Doch im Alltag ist es sehr schwer Unternehmen für die Teilnahme an einem Energieeffizienz-Netzwerk zu überzeugen. Nach der Reduzierung der Energiekosten und der Abgaben, bzw. Umlagen, hört das Interesse an den Energiekosten oft wieder auf. Und dann liest oder hört man immer wieder davon, dass mehr Energieeffizienz nicht geht oder nicht wirtschaftlich ist. Selbst von Politikern hört man solche Aussagen. Dabei können gerade Energieeffizienz-Netzwerke dazu beitragen bisher unentdeckte Potentiale zu finden.
Achtung: Energieeffizienz-Netzwerke führen zu erheblichen Gewinnen
Dazu Prof. Eberhard Jochem, Pionier der Energieeffizienz-Netzwerke und engagierter Kämpfer für die Idee der Energieeffizienz-Netzwerke:
„Vielen Unternehmen und ihren Verbänden scheint immer noch nicht klar zu sein, dass mehr Energieeffizienz, die durch Energieeffizienz-Netzwerke beschleunigt realisiert werden könnte, durch die Energiekostensenkungen zu erheblichen Gewinnen führen würde: 1,5 bis 2 Mio. € pro Produktionsstandort für die Netzwerke mit den größeren Unternehmen binnen 10 bis 15 Jahren und durchschnittlich 200.000 bis 250.000 € Gewinn für jeden Teilnehmer in den KMU-Netzwerken. Die Geringschätzung dieser Chancen ist schon befremdlich in einer Zeit, wo die Adaptationskosten an den Klimawandel (Elementarschäden-Versicherung und Steueraufwendungen) jährlich steigen.“
Das Problem ist im Alltag, Energieeffizienz gehört nicht zum Geschäftsmodell der meisten Unternehmen. Da bringt auch eine interne Verzinsung der Investitionen von über 30% nicht viel. Es wird doch nur das Investitionsrisiko, die Amortisationsdauer, betrachtet.

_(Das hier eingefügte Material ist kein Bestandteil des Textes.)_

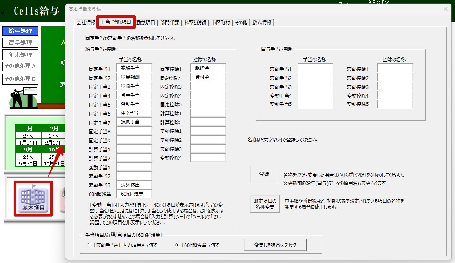Open the 手当・控除項目 tab
This screenshot has height=263, width=455.
point(116,22)
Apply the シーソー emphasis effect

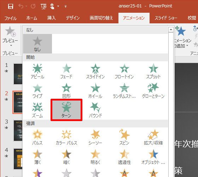[x=95, y=137]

Energieeffizienz in Industrie braucht eine positivere Grundstimmung
Für den Erfolg von Energieeffizienz in der Industrie braucht es eine zuversichtlichere Einstellung zum Thema. Wenn die Grundstimmung bezüglich Energieeffizienz positiv ist, wird es einfacher neue Teilnehmer für Netzwerke zu gewinnen. Digitalisierung und Sektorkopplung erhöhen das Potential deutlich, wie die Gewinner des dena Energy Efficiency Award 2016 gezeigt haben. Es ist also eine gute Öffentlichkeitsarbeit notwendig.
Des weiteren wird eine Markttransparenz bei den Anbietern für Energieeffizienz-Netzwerken benötigt. Wer bietet welche Leistungen und zu welchen Preisen an? Wie sind die Erfahrungen der Netzwerkteilnehmer?
Für beides stehe ich gerne zur Verfügung und kann meine Unterstützung anbieten. Die beteiligten Verbände müssen aber selbst für einen Erfolg sorgen. Ansonsten drohen staatliche Vorgaben und das wird kaum das sein, was die Unternehmen möchten.